Interrogé sur les allégations de crimes de guerre commis par l'armée russe, un jeune soldat nie toute possibilité. «Nous avons en quelque sorte envahi le pays – peut-être pas de notre plein gré [...] Nous nous sommes un peu trompés. Ils se sont un peu trompés. Toute cette guerre est comme une gonorrhée stagnante. Ça n’a aucune importance», commente-t-il.
Une femme âgée reçoit des fournitures pour les 26 habitants encore bloqués dans son village, incapables de partir faute d'argent ou de moyens de transport. «Nous n'avons pas été bombardés aujourd'hui, mais hier ils ont bombardé derrière les framboises et avant cela derrière la cuisine», dit-elle en montrant les cratères de l'explosion et la cave où elle et son fils se sont abrités pendant l'année écoulée.
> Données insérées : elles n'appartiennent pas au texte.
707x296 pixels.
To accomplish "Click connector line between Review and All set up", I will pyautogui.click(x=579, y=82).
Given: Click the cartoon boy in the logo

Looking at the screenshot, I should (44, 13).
«Quand j'allais à l'école, il y avait un portrait de Lénine accroché au tableau, qui disait étudiez, étudiez, étudiez». L'Ukraine est contre Lénine ! Nous devrions être des amis en paix. J'y étais habitué. Je l'ai étudié. J'y ai cru.» Elle n'est pas certaine de la cause de la guerre, mais elle pense qu'elle a commencé lorsque l'Amérique s'est impliquée pour pousser l'Ukraine à rejoindre l'OTAN.
Vitaly, cuisinier de 37 ans, estime que la guerre a été «artificiellement prolongée parce qu'elle profite à quelqu'un. Nous ne voulons pas de la guerre. Nous ne voulons pas tuer ou mourir». Certains soldats ne sont pas payés, alors que leurs familles sont menacées d'expulsion pour non-paiement de loyer. Les soldats regrettent souvent de s'être engagés s'ils avaient su ce qui les attendait.
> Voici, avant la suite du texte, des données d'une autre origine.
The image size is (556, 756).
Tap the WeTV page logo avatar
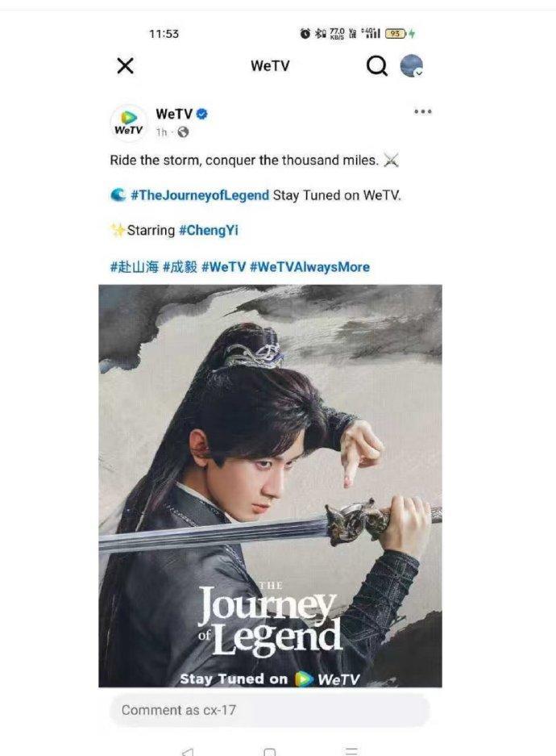tap(129, 123)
Les moments les plus dévastateurs du film sont sans fard et macabres. À la radio, nous entendons l'échange glaçant, en temps réel, d'un soldat, Cat, qui se tue après avoir été encerclé et gravement blessé plutôt que d'être capturé. Les images d'un drone montrent ensuite un homme blessé qui se débat avant d'être achevé par une dernière salve de balles.
Russians at War se termine par une séquence de scènes montrant des survivants pleurant des victimes de la guerre. Lors des funérailles à l'église d'un soldat d'infanterie, Tingus, 49 ans, nous reconnaissons certaines des personnes en deuil et ressentons intimement leur perte.
Le film de Trofimova jette une lumière bienvenue sur l'humanité fondamentale des soldats pris dans cette guerre et souligne leur désir sincère de retrouver la paix et l'unité qu'ils ont connues autrefois. Cependant, sans un examen sérieux des racines historiques et politiques du conflit, la sortie de ce bourbier pour les combattants des deux camps reste un espoir insaisissable. Cet examen doit surtout inclure les leçons à tirer de la dissolution de l'Union soviétique par la bureaucratie stalinienne, qui a été le point culminant de sa trahison du programme de révolution socialiste mondiale qui a guidé la classe ouvrière vers le pouvoir en 1917.